WASHINGTON (Reuters) - The Obama administration said on Monday it would seek authority to negotiate pricing for high-cost drugs under the federal government's Medicare Part D program, which offers private insurance drug coverage for senior citizens and the disabled.

President Barack Obama's new $3.99 trillion budget for fiscal-year 2016 proposes allowing the U.S. Secretary for Health and Human Services to negotiate prices for biotechnology treatments and other high-cost drugs in Part D "to ensure access to and affordability of these treatments."

The move to add negotiating authority on drug prices is likely to draw fierce resistance in the Republican-controlled Congress. Lawmakers prohibited Medicare from negotiating prices directly with drug companies when it created the voluntary Part D program under former President George W. Bush in 2003.

Biotechnology treatments, or biologics, are generally patented genetically engineered drugs, often consisting of large molecules like antibodies, that can be more effective than traditional medicine.

But they can also come with higher prices as they are more complex to manufacture. Some biologics play a role in precision medicine, which seeks to better tailor treatments to individual patients based on their genetic makeup and other influences. Obama last week proposed $215 billion in government funding to support genetic-based treatments under his Precision Medicine Initiative.
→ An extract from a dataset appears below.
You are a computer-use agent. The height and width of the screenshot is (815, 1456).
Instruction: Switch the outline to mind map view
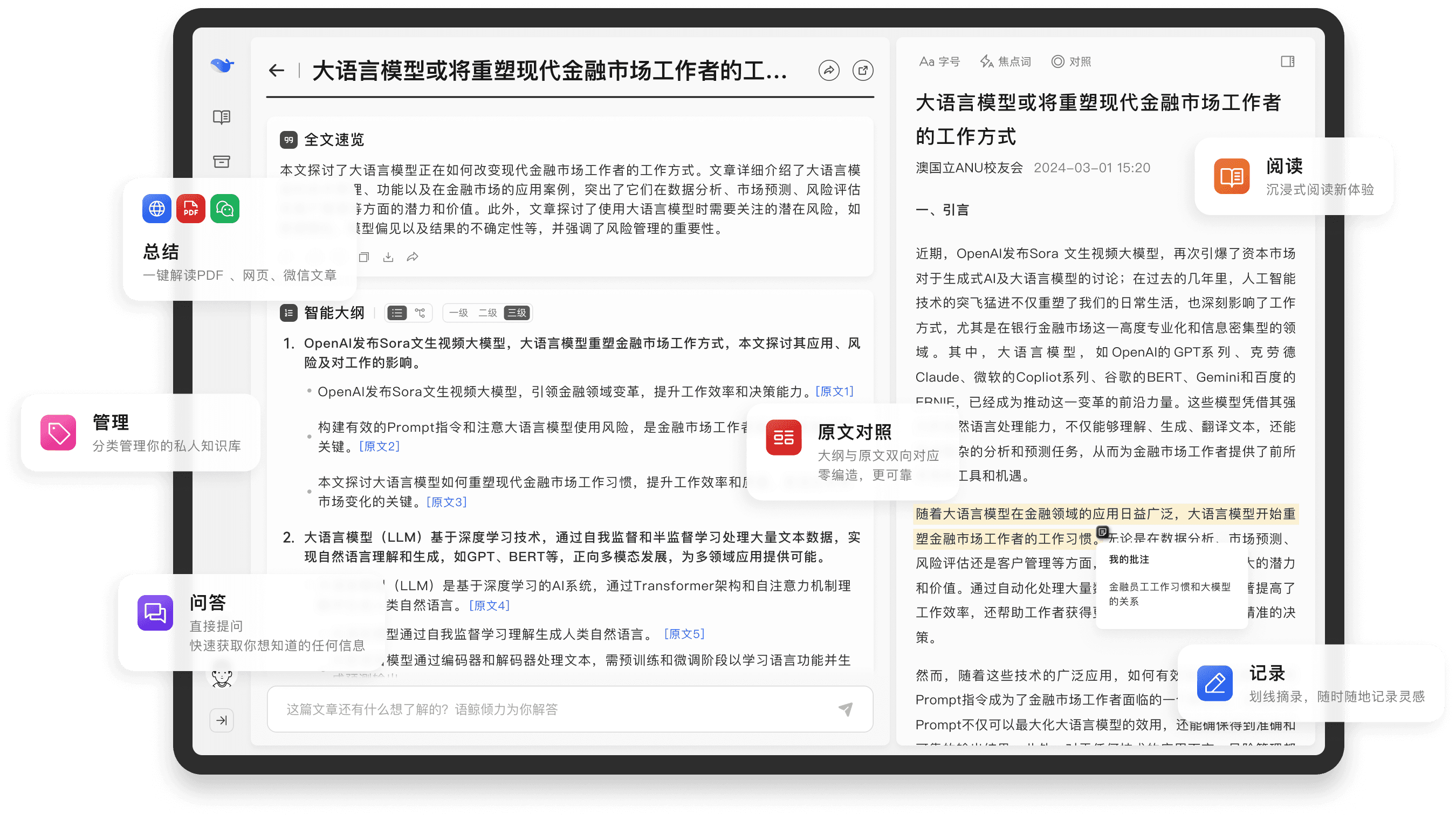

The president's proposal on allowing drug price negotiations follows a campaign by private-sector insurers and pharmacy benefits companies against Gilead Sciences Inc's $84,000 hepatitis C drug, Sovaldi.

U.S. payers argued that the cost of the drug, which cures nearly all patients of the liver-wasting disease, could top $200 billion to cover the entire hepatitis C population, an unsustainable sum for society.

Insurers have since managed to win new discounts from Gilead by pressuring rival drugmaker AbbVie Inc to drop its price significantly.

Price negotiation is one of several proposals in Obama's budget plan that the White House said would save $126 billion in Medicare drug payments over 10 years.

The White House said it would also increase discounts on brand drugs in Part D by 2017, three years earlier than under current law, align Medicare drug payments with Medicaid policies for low-income beneficiaries and suspend coverage and payment for questionable Part D prescriptions.